Shareholders may exercise their voting rights either:
- personally;
- by authorising another shareholder with voting rights (written authorisation);
or
- in advance in writing or electronically (postal vote).
The Chairman of the General Meeting of Shareholders shall decide whether the authorisation is valid. A proxy may represent several shareholders and may cast votes differently in respect of different shareholders.
On account of the many different voting possibilities, LLB has decided not to designate an independent proxy in accordance with Art. 18, para. 1 of the statutes.
6.2 Statutory quorum
At the General Meeting of Shareholders, a quorum is present if at least half of the share capital is represented. The Board of Directors can decide to permit shareholders to submit their vote by post or electronically.
In the case of postal voting, the corresponding share capital is regarded as being represented for the purpose of constituting a quorum.
Resolutions and elections are passed by an absolute majority of the votes cast.
If the General Meeting of Shareholders does not have a quorum, a new General Meeting has to be convened within two weeks; it will make decisions irrespective of the number of represented shares, unless otherwise prescribed by laws or statutes.
6.3 Convening of the General Meeting of Shareholders
The Board of Directors convenes an ordinary General Meeting of Shareholders with a period of notice of 30 days.

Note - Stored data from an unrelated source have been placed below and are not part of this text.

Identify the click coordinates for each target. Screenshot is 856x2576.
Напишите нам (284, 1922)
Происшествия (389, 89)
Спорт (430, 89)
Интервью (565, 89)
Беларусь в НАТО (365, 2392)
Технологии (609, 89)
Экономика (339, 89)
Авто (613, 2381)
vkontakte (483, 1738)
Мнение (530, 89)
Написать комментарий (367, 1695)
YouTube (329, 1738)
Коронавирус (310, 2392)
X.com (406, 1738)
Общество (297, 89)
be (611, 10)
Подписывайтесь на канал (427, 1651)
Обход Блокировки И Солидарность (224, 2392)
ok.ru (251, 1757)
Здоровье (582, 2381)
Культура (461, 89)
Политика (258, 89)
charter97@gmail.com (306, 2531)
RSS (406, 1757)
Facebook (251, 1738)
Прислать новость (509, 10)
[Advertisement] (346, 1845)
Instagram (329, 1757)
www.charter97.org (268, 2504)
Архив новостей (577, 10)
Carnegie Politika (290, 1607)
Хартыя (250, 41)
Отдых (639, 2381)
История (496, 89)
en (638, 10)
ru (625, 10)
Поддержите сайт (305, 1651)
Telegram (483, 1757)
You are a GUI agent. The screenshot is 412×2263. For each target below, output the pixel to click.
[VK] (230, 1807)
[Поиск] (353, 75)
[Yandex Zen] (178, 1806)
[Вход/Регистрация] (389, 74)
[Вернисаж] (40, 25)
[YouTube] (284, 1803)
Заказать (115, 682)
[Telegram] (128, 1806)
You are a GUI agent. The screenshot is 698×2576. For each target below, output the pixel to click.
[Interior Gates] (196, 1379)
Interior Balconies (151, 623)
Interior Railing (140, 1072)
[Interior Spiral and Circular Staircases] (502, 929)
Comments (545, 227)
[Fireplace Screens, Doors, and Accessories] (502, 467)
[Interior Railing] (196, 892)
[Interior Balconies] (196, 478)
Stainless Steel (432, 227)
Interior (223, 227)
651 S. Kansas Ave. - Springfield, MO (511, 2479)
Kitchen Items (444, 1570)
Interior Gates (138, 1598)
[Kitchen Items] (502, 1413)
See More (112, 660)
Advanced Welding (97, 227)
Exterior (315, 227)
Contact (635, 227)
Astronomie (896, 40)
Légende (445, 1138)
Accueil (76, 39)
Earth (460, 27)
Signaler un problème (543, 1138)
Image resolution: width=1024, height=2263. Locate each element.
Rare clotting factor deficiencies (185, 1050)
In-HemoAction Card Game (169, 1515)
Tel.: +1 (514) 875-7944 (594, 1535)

The meeting must be held within five months following the end of a business year.
The invitation is published on the website and, where necessary, in other media and contains all the legally required information including the agenda items and proposals.
An extraordinary General Meeting will be convened:
- if the Board of Directors deems it appropriate;
or
- at the written request of shareholders with at least 10 per cent of the share capital, stating their reasons.
6.4 Agenda
The Board of Directors sets the agenda in accordance with Art. 14 of the statutes.
The General Meeting of Shareholders can only vote on items which are on the agenda (with the exception of convening an extraordinary General Meeting).
Shareholders with not less than 5 per cent of the share capital can request an item be placed on the agenda by tabling a resolution.
Agenda items have to be submitted no later than 21 days prior to the General Meeting. Changes to the agenda items shall be published at least 13 days prior to the date of the General Meeting.
Proposals regarding agenda items:
- can be submitted prior to the General Meeting by shareholders who represent not less than 5 per cent of the share capital;
- during the General Meeting of Shareholders, any shareholder may submit proposals regarding items on the agenda.
6.5 Registration in the company’s share register
LLB has only registered shares in circulation.
Registration as shareholders with voting rights is upon request (see section 2.6.).
In order to participate in the General Meeting of Shareholders, entry in the share register must be made at the latest three working days prior to the date of the General Meeting.
For the General Meeting of Shareholders on 17 April 2026, the deadline for entry in the share register was set at 5 p.m. on 10 April 2026. From 11 to 17 April 2026, no entries will be made in the share register.